## WORK INSTRUCTIONS
Could you say how many lines in the records include "address"? Please give the number by itself.

(Saved entries)
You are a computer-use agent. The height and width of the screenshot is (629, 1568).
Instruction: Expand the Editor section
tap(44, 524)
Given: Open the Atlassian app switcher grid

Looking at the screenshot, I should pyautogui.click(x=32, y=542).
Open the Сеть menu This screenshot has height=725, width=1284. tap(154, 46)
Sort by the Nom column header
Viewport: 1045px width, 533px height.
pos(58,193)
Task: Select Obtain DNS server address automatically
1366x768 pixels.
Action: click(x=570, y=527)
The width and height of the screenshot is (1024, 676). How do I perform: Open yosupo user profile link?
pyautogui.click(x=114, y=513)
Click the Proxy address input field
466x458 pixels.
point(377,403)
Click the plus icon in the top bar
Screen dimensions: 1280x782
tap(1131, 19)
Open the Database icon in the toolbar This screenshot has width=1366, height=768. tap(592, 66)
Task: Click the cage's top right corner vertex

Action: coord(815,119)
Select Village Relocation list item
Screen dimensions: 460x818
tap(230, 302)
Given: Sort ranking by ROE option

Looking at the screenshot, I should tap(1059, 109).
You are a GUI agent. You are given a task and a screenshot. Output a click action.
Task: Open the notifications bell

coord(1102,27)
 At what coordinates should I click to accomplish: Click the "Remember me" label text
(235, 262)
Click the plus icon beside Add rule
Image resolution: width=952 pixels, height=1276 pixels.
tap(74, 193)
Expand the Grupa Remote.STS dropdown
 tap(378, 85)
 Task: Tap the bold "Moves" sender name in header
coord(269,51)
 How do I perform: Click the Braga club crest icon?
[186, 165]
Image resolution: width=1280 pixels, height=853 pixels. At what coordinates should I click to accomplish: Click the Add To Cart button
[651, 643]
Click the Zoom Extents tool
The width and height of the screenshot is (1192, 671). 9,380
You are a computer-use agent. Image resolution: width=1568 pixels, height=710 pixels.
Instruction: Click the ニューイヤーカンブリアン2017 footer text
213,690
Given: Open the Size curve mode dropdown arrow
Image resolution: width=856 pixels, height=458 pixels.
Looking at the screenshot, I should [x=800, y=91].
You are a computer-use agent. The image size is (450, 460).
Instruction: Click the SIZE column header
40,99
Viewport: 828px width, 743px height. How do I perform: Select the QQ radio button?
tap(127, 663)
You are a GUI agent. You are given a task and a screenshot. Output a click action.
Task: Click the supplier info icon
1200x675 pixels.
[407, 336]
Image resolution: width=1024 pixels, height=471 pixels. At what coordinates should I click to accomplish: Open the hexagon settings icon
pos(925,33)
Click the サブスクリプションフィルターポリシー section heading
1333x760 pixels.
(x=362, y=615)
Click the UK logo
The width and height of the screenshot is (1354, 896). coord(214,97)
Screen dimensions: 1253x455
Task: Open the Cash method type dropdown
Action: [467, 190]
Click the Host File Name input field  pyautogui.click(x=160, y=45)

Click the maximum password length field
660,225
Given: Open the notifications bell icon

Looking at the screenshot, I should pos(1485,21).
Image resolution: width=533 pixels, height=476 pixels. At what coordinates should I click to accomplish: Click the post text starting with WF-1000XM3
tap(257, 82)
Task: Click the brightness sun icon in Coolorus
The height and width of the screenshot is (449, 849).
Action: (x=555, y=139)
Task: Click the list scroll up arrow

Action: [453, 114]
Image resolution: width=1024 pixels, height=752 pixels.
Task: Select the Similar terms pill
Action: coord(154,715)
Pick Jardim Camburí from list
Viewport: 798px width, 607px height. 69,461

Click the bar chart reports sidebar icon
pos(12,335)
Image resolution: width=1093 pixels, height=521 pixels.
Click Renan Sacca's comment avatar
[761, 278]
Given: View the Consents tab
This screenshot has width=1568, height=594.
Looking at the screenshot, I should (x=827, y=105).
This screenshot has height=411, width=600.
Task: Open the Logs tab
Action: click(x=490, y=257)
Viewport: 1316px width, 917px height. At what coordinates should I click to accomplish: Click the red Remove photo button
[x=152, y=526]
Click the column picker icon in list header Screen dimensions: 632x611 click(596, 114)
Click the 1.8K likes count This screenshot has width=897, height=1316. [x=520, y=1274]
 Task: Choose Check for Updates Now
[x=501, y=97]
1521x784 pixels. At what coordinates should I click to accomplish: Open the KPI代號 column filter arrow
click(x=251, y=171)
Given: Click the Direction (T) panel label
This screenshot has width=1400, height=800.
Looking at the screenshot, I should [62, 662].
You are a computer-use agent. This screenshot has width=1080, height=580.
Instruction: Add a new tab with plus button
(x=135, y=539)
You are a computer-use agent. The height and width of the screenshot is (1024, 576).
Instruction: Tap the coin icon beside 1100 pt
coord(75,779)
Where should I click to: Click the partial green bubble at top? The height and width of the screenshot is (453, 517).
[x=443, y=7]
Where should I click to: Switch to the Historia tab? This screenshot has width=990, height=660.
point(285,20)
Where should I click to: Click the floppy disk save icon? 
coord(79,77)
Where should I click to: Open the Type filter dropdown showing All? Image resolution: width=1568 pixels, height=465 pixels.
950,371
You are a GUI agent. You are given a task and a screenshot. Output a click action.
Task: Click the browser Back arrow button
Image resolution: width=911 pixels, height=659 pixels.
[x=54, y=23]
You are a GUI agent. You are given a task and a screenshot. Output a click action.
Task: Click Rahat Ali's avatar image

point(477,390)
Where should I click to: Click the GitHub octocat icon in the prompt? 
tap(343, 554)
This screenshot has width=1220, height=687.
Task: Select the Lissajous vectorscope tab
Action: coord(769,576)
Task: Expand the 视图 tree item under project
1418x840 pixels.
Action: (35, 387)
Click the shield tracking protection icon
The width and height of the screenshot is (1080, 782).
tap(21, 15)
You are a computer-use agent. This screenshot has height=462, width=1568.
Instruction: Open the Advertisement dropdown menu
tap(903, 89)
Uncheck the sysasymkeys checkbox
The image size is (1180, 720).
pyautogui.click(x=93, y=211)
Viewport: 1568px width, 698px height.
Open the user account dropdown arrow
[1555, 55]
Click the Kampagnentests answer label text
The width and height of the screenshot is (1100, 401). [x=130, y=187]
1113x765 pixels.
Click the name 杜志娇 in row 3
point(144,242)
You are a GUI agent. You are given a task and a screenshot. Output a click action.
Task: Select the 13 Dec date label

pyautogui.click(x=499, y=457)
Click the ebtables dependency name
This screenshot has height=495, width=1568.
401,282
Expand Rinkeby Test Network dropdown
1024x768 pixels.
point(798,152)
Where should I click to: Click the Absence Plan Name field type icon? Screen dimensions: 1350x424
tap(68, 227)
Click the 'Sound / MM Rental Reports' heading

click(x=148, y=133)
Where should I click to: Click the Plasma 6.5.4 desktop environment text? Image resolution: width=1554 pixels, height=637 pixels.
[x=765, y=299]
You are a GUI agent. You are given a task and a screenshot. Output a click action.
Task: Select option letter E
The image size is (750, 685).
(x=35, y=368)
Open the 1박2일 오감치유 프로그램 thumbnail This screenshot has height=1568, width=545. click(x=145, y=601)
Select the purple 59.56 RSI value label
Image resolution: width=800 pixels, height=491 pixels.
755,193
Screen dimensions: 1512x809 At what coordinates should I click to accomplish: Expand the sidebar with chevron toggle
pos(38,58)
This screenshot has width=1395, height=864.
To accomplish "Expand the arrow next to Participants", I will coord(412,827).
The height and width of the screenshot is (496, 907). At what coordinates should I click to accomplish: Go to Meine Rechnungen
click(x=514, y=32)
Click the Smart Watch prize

## RESPONSE TO THE EXERCISE
2